[[ Exercise data open ]]
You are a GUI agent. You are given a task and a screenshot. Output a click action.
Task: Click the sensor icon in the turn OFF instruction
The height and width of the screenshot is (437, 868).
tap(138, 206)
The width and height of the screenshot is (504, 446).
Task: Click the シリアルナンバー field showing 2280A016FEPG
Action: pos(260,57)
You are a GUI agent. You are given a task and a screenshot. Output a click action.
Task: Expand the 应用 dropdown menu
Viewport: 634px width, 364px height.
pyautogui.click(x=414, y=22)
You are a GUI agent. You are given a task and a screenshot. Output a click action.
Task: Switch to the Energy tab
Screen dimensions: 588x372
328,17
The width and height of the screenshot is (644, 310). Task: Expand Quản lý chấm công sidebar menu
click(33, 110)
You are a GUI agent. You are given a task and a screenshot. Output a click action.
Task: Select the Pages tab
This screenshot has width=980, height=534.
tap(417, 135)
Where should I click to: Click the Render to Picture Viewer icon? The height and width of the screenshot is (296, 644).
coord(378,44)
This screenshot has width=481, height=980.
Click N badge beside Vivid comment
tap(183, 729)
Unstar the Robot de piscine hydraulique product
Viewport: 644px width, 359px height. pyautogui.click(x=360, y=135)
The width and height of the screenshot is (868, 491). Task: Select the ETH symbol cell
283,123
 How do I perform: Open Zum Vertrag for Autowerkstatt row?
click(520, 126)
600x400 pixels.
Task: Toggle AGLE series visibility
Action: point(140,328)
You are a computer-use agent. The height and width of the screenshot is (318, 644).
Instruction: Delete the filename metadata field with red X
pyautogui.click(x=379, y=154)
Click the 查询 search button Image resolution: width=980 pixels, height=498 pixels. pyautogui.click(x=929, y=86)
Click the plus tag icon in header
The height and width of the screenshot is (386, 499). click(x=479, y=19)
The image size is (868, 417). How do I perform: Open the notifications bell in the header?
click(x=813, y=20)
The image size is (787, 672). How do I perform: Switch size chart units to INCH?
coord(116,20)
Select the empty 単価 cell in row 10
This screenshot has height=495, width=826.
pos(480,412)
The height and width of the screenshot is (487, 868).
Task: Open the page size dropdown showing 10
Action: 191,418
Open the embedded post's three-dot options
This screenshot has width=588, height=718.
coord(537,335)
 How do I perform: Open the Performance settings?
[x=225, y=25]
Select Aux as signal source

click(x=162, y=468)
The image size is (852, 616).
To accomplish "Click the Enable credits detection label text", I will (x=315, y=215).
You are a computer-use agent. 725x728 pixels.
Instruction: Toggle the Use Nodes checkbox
[[ Exercise data closed ]]
● **Task description**: Transcribe each of the records verbatim.

● **Result of this exercise**:
You are a GUI agent. You are given a task and a screenshot. Output a click action.
Task: Click the sensor icon in the turn OFF instruction
The height and width of the screenshot is (437, 868).
tap(138, 206)
The width and height of the screenshot is (504, 446).
Task: Click the シリアルナンバー field showing 2280A016FEPG
Action: pos(260,57)
You are a GUI agent. You are given a task and a screenshot. Output a click action.
Task: Expand the 应用 dropdown menu
Viewport: 634px width, 364px height.
pyautogui.click(x=414, y=22)
You are a GUI agent. You are given a task and a screenshot. Output a click action.
Task: Switch to the Energy tab
Screen dimensions: 588x372
328,17
The width and height of the screenshot is (644, 310). Task: Expand Quản lý chấm công sidebar menu
click(33, 110)
You are a GUI agent. You are given a task and a screenshot. Output a click action.
Task: Select the Pages tab
This screenshot has width=980, height=534.
tap(417, 135)
Where should I click to: Click the Render to Picture Viewer icon? The height and width of the screenshot is (296, 644).
coord(378,44)
This screenshot has width=481, height=980.
Click N badge beside Vivid comment
tap(183, 729)
Unstar the Robot de piscine hydraulique product
Viewport: 644px width, 359px height. pyautogui.click(x=360, y=135)
The width and height of the screenshot is (868, 491). Task: Select the ETH symbol cell
283,123
 How do I perform: Open Zum Vertrag for Autowerkstatt row?
click(520, 126)
600x400 pixels.
Task: Toggle AGLE series visibility
Action: point(140,328)
You are a computer-use agent. The height and width of the screenshot is (318, 644).
Instruction: Delete the filename metadata field with red X
pyautogui.click(x=379, y=154)
Click the 查询 search button Image resolution: width=980 pixels, height=498 pixels. pyautogui.click(x=929, y=86)
Click the plus tag icon in header
The height and width of the screenshot is (386, 499). click(x=479, y=19)
The image size is (868, 417). How do I perform: Open the notifications bell in the header?
click(x=813, y=20)
The image size is (787, 672). How do I perform: Switch size chart units to INCH?
coord(116,20)
Select the empty 単価 cell in row 10
This screenshot has height=495, width=826.
pos(480,412)
The height and width of the screenshot is (487, 868).
Task: Open the page size dropdown showing 10
Action: 191,418
Open the embedded post's three-dot options
This screenshot has width=588, height=718.
coord(537,335)
 How do I perform: Open the Performance settings?
[x=225, y=25]
Select Aux as signal source

click(x=162, y=468)
The image size is (852, 616).
To accomplish "Click the Enable credits detection label text", I will (x=315, y=215).
You are a computer-use agent. 725x728 pixels.
Instruction: Toggle the Use Nodes checkbox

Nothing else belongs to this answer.